Document section:
——
Studio album by Ralph Towner
- Released: September 1978
- Recorded: January 1978
- Studio: Talent Studios Oslo, Norway
- Genre: Jazz
- Length: 44:45
- Label: ECM 1121
- Producer: Manfred Eicher

Ralph Towner chronology
| Solstice/Sound and Shadows (1977) | Batik (1978) | Old Friends, New Friends (1979) |

= Batik (album) =

Batik is an album by American jazz guitarist Ralph Towner recorded in January 1978 and released on ECM September that same year. The trio features rhythm section Eddie Gómez and Jack DeJohnette.

== Reception ==
The AllMusic review by Scott Yanow stated: "The music unfolds slowly but logically, and Towner's quiet sound displays a lot of inner heat... Well worth listening to closely, at a high volume."
——
Required task a: List every person named in the Batik album page above.
——
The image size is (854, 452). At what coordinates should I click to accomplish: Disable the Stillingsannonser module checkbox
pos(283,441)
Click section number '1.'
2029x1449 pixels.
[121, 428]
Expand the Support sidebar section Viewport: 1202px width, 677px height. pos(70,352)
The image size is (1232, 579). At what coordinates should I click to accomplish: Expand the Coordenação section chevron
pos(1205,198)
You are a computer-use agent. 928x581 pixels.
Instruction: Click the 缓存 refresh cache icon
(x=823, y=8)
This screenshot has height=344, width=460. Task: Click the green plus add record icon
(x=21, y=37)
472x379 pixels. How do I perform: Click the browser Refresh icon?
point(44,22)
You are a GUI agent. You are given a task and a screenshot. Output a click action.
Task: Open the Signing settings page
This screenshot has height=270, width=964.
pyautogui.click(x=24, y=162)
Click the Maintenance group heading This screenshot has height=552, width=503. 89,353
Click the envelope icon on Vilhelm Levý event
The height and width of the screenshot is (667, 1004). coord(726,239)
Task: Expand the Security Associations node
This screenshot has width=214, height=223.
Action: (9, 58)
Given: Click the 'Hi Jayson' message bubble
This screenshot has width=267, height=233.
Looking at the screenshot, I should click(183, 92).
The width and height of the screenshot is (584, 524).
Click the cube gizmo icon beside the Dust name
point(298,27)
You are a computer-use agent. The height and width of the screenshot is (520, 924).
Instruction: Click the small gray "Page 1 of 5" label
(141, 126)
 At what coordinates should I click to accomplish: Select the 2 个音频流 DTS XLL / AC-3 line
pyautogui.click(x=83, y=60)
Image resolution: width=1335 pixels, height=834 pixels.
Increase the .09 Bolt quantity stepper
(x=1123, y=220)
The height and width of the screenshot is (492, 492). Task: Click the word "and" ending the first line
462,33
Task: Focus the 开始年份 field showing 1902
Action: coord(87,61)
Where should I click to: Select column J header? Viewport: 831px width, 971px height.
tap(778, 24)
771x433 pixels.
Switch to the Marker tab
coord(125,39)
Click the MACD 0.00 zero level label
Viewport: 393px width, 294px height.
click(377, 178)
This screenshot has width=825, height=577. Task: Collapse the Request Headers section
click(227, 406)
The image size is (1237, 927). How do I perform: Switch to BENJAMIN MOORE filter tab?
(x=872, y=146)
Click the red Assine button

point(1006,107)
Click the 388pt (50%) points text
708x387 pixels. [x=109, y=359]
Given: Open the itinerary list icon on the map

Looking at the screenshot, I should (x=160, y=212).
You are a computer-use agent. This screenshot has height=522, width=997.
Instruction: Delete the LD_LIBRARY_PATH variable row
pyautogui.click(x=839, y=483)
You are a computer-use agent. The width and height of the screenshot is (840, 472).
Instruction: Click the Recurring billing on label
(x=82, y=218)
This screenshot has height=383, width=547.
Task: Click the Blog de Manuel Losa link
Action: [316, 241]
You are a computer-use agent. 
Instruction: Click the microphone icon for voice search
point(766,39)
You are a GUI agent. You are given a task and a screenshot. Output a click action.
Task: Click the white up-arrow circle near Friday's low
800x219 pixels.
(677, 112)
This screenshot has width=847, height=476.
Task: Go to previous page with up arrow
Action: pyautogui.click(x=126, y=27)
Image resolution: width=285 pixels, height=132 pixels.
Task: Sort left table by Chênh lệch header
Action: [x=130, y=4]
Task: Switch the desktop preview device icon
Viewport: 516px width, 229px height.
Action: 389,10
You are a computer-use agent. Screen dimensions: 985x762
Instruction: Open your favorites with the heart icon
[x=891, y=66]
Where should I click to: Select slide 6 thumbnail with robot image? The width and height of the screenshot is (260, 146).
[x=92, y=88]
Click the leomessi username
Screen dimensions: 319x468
——
Required task b: Please pull out each line of the records that contains the word "Select".

Expected output a:
- Ralph Towner
- Manfred Eicher
- Eddie Gómez
- Jack DeJohnette
- Scott Yanow

Expected output b:
 At what coordinates should I click to accomplish: Select the 2 个音频流 DTS XLL / AC-3 line
Where should I click to: Select column J header? Viewport: 831px width, 971px height.
Where should I click to: Select slide 6 thumbnail with robot image? The width and height of the screenshot is (260, 146).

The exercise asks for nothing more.